ML1 - Intro#
1.1 - Machine Learning in Business Decision Making#
The analytics life cycle represents a series of activities to extract value from raw data:
Data
Explore and prepare your data for analysis
Discovery
Detect something previously unknown
Build and refine multiple models
Select the best model
Deployment
Scoring
1.2 - Supervised Prediction: Preparing the Data and Building the Initial Model#
The inputs in a predictive model can be called:
predictors
features
explanatory features
independent variables
The outputs can be called the:
reponse
outcome
dependent variable
Variables in a model can be either numeric (interval) (discrete or continuous) or categorical (nominal, ordinal, or binary).
The training data informs the model, which is a concise representation of the association between the inputs and the target. The model creates predictions, can be of the following types:
Decisions
Rankings
Estimates
Data Preparation and Preprocessing#
Essential data tasks:
Divide the data
Address rare events
Manage missing values
Replace incorrect values
Add unstructured data
Extract features
Handle extreme or unusual values
Select useful inputs
Divide the Data#
Input data that is too complex will have high variance and lead to overfitting. Input data that is not complex enough will have high bias and lead to underfitting.

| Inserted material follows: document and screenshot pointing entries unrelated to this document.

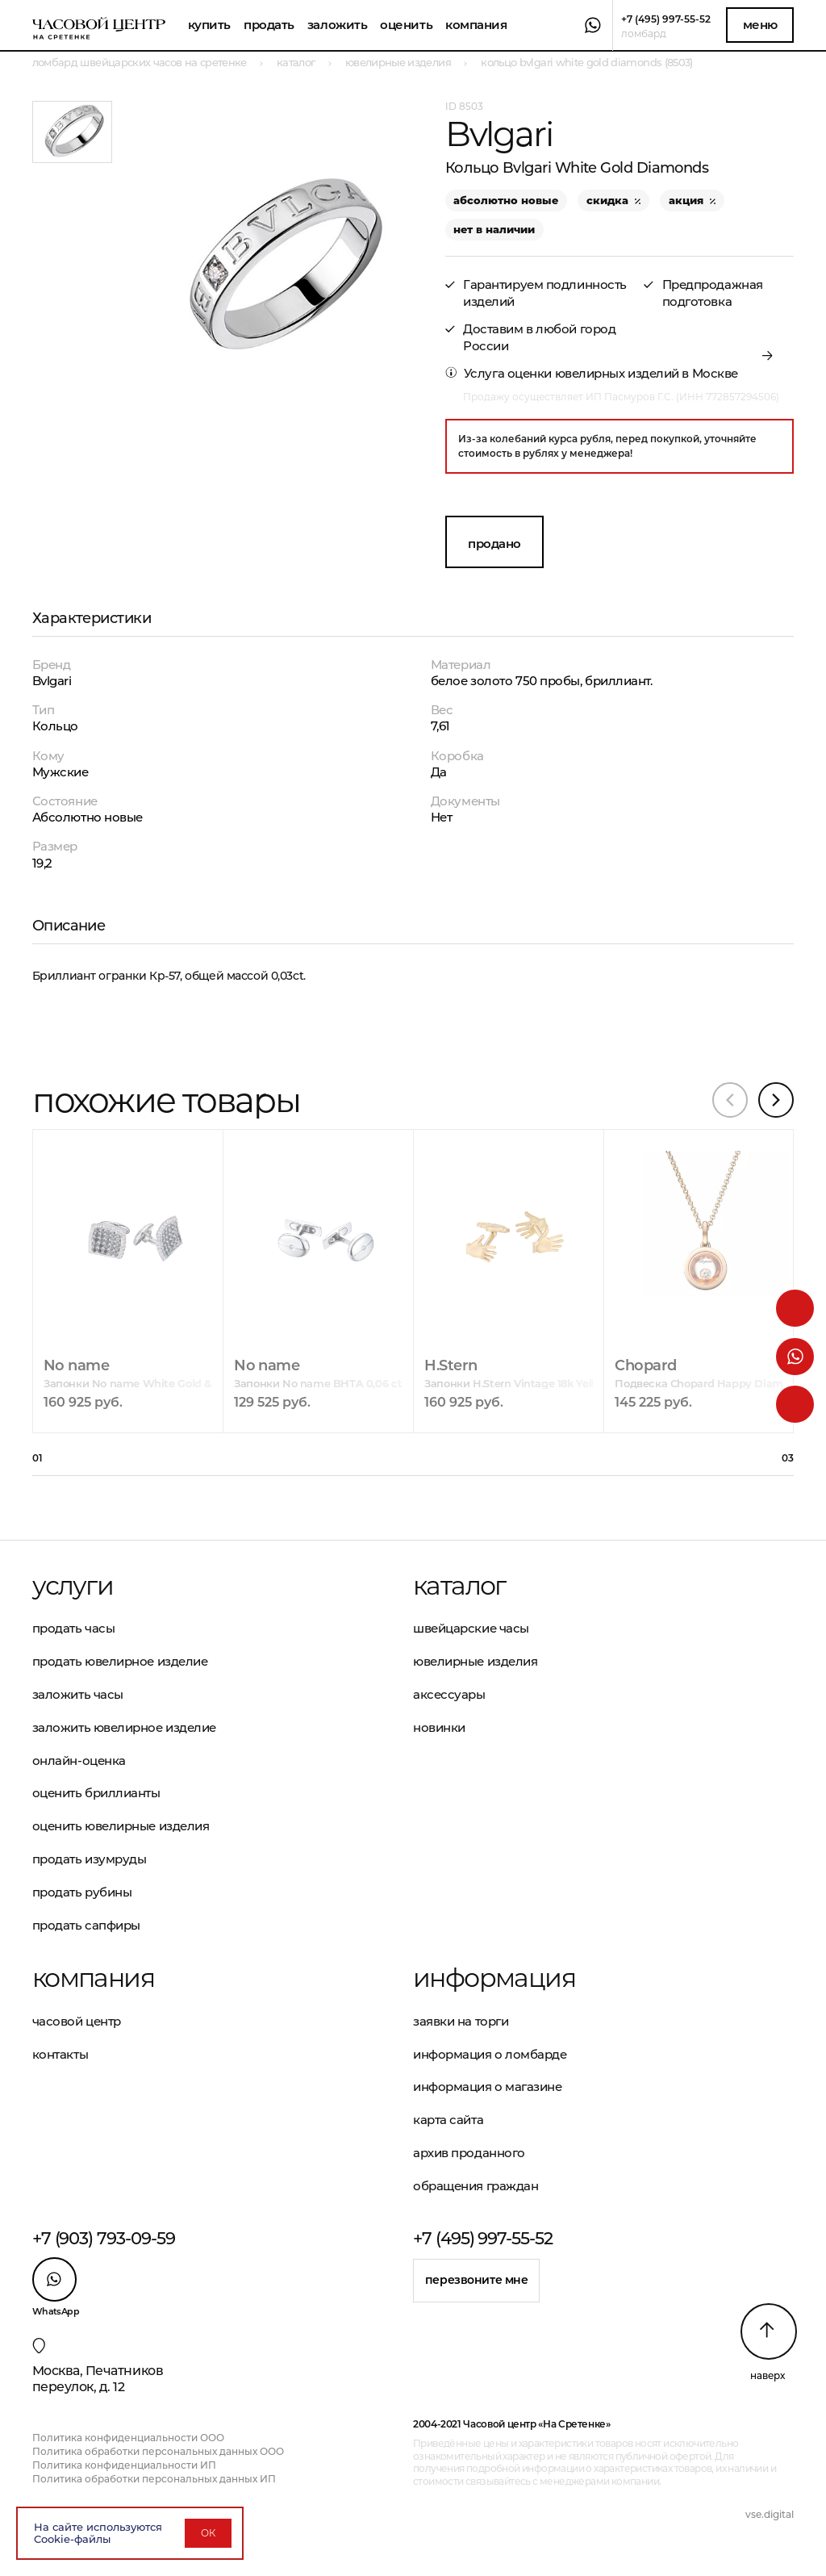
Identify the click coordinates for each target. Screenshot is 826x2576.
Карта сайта (448, 2119)
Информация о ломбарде (490, 2054)
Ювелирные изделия (475, 1661)
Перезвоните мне (476, 2280)
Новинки (439, 1727)
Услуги (72, 1586)
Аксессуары (449, 1694)
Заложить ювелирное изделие (124, 1727)
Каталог (459, 1586)
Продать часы (73, 1628)
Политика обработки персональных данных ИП (154, 2479)
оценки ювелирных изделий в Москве (622, 373)
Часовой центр (76, 2021)
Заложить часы (77, 1694)
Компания (476, 25)
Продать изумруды (89, 1859)
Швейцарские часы (471, 1628)
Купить (209, 25)
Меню (760, 24)
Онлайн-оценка (79, 1760)
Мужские (60, 772)
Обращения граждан (475, 2185)
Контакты (60, 2054)
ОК (208, 2533)
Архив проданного (469, 2152)
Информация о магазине (487, 2086)
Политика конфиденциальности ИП (124, 2465)
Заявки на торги (460, 2021)
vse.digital (769, 2514)
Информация (494, 1978)
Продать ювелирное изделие (120, 1661)
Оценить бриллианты (96, 1792)
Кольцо (55, 726)
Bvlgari (52, 680)
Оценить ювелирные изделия (121, 1826)
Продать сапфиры (86, 1925)
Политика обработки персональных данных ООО (158, 2451)
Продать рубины (82, 1892)
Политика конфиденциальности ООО (128, 2437)
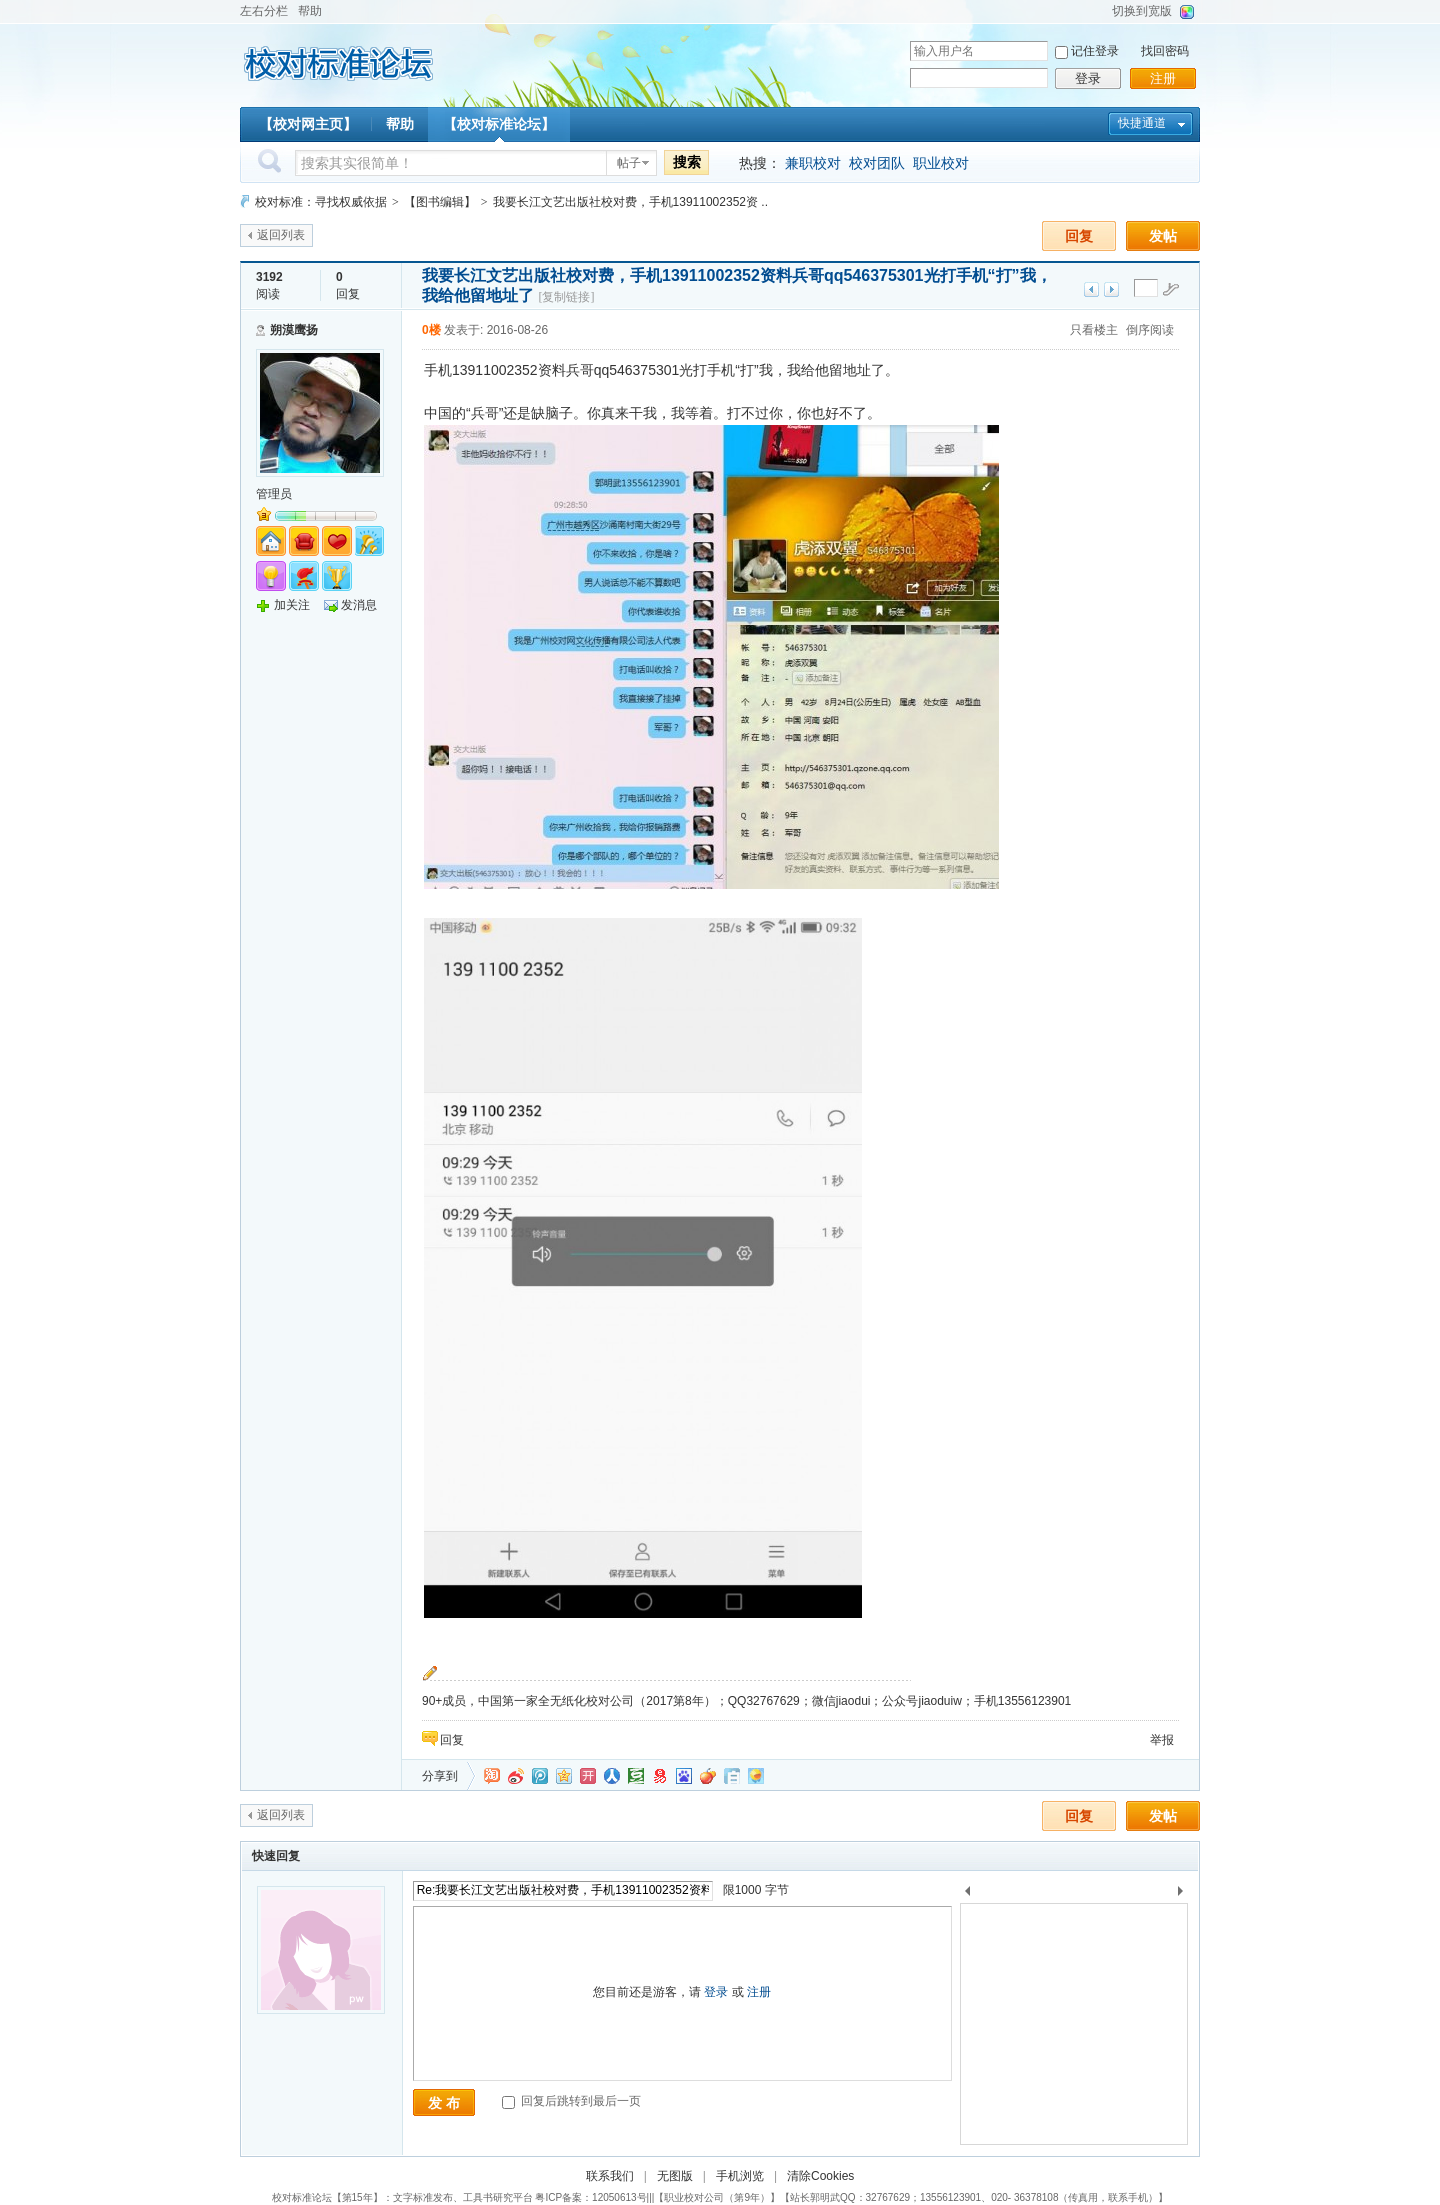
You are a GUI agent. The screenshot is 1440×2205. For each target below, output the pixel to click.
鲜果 (708, 1776)
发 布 (444, 2103)
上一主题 (1091, 289)
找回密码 (1165, 51)
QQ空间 (564, 1776)
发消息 (359, 605)
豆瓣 (636, 1776)
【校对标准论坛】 (499, 124)
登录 (1088, 78)
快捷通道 (1142, 123)
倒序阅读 (1150, 330)
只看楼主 (1094, 330)
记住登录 (1095, 51)
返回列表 (281, 235)
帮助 (310, 11)
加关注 (292, 605)
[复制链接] (566, 297)
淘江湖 (492, 1776)
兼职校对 (813, 163)
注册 (1163, 78)
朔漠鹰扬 (294, 330)
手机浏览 (740, 2176)
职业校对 (941, 163)
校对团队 (877, 163)
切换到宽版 (1142, 11)
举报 (1162, 1740)
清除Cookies (820, 2176)
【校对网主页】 (308, 124)
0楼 (431, 330)
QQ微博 (540, 1776)
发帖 (1163, 236)
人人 (612, 1776)
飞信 (756, 1776)
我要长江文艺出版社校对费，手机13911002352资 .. (630, 202)
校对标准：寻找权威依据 (321, 202)
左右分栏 (264, 11)
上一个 (967, 1894)
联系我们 (610, 2176)
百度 (684, 1776)
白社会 (732, 1776)
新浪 (516, 1776)
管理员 (274, 494)
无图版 (675, 2176)
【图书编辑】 (440, 202)
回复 (1079, 236)
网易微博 (660, 1776)
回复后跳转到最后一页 (571, 2101)
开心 (588, 1776)
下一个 (1185, 1894)
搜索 (687, 162)
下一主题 (1111, 289)
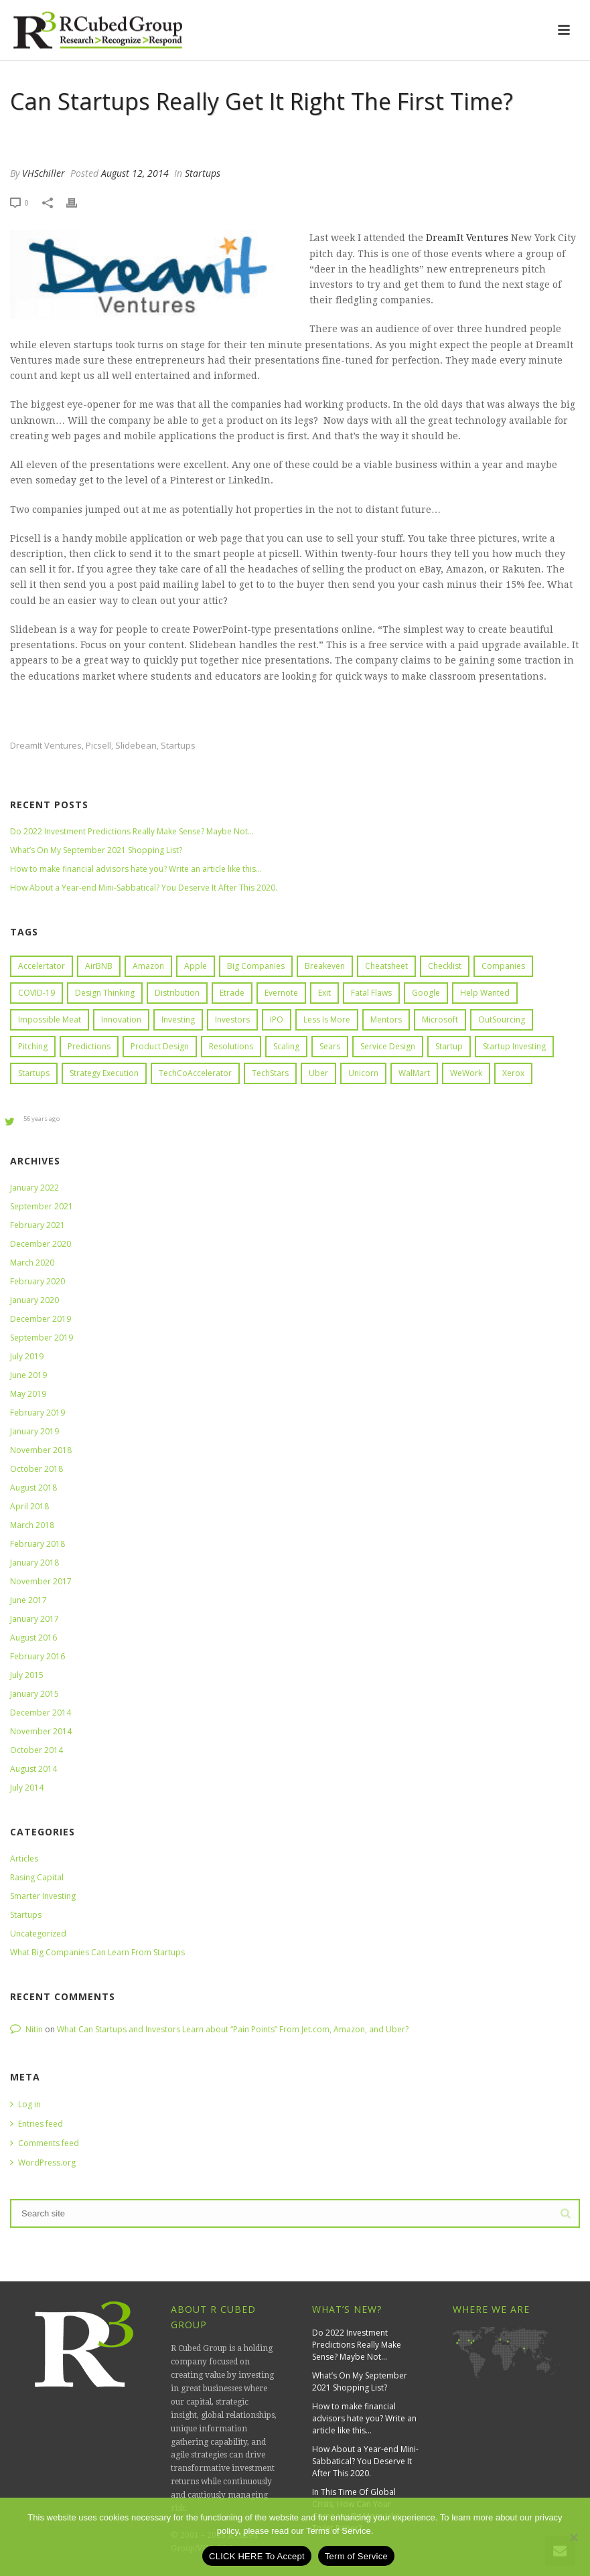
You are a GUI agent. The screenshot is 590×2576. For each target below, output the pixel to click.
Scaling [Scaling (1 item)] (286, 1046)
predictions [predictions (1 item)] (89, 1046)
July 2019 (27, 1356)
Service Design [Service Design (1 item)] (387, 1046)
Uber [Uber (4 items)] (318, 1073)
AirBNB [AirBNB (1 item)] (99, 966)
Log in (25, 2104)
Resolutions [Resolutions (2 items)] (231, 1046)
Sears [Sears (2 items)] (329, 1046)
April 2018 (29, 1506)
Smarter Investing (43, 1896)
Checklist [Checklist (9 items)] (444, 966)
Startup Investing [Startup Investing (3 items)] (514, 1046)
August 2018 (33, 1487)
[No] (573, 2537)
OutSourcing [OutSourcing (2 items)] (501, 1019)
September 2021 (41, 1206)
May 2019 (28, 1393)
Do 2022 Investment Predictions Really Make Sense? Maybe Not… (132, 831)
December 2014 (40, 1712)
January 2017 (34, 1618)
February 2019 (37, 1412)
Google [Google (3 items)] (426, 992)
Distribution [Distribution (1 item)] (177, 992)
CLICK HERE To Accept (257, 2556)
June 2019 (28, 1375)
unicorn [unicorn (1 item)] (363, 1073)
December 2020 (40, 1243)
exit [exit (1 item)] (324, 992)
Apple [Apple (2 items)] (195, 966)
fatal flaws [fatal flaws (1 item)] (371, 992)
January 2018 (34, 1562)
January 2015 (34, 1693)
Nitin (34, 2029)
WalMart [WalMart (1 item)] (414, 1073)
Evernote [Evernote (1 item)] (281, 992)
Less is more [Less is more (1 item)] (326, 1019)
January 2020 (34, 1300)
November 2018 (41, 1450)
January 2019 (34, 1431)
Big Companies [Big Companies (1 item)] (256, 966)
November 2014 (41, 1731)
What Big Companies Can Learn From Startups (97, 1952)
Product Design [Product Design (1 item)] (160, 1046)
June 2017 (28, 1600)
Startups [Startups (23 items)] (34, 1073)
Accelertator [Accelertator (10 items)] (41, 966)
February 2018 (37, 1543)
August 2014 (33, 1768)
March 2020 (32, 1262)
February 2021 (37, 1225)
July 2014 (27, 1787)
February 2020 (37, 1281)
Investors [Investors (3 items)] (232, 1019)
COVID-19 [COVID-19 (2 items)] (36, 992)
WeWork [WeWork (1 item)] (466, 1073)
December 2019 (40, 1318)
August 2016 (33, 1637)
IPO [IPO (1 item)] (276, 1019)
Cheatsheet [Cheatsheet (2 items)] (386, 966)
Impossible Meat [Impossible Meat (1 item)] (49, 1019)
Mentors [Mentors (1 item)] (386, 1019)
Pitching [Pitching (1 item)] (33, 1046)
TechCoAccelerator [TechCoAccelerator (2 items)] (195, 1073)
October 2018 (36, 1468)
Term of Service (356, 2556)
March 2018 (32, 1525)
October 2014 (36, 1750)
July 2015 (27, 1675)
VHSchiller (43, 173)
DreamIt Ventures (465, 237)
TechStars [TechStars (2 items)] (270, 1073)
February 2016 (37, 1656)
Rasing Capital (37, 1877)
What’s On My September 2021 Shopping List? (96, 850)
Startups (202, 173)
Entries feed (36, 2123)
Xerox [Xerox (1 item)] (513, 1073)
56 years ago (41, 1118)
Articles (24, 1858)
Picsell (98, 745)
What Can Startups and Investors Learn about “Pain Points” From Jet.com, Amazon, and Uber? (233, 2029)
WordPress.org (43, 2162)
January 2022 (34, 1187)
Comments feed (44, 2143)
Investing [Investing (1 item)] (178, 1019)
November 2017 (41, 1581)
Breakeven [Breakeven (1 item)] (325, 966)
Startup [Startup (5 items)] (449, 1046)
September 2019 (41, 1337)
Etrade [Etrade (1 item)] (232, 992)
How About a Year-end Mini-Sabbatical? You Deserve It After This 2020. (143, 887)
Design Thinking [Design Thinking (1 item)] (105, 992)
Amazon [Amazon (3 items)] (148, 966)
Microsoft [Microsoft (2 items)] (440, 1019)
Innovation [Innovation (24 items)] (121, 1019)
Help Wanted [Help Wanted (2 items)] (485, 992)
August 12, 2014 (135, 173)
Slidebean (136, 745)
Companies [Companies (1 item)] (503, 966)
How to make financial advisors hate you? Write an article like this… (136, 869)
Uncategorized (38, 1933)
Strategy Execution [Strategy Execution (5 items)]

An input dataset is typically partitioned into the following:
Training
Validation
Test (Optional) - Used to select the champion model
Any transformations or values should be generated only from the training dataset.
Address Rare Events#
To address rare events, you should address all of the rare cases and only some of the common cases. This allows for a smaller overall case count, but similar predictive power.
Manage Missing Values#
If the missing values are random, consider dropping rows that contain missing values. Note that this will reduce the amount of training data. This is called a complete case analysis.
If the missing values might be predictive, consider creating a missing indicator and using it as an input.
Missingness can be handled in the following ways:
Naive Bayes
Decision trees
Missing markers
Imputation
Binning
Scoring missing data
1.3 - A Closer Look at SAS Viya#
caslib
provides access to files in a data source and to in-memory tables.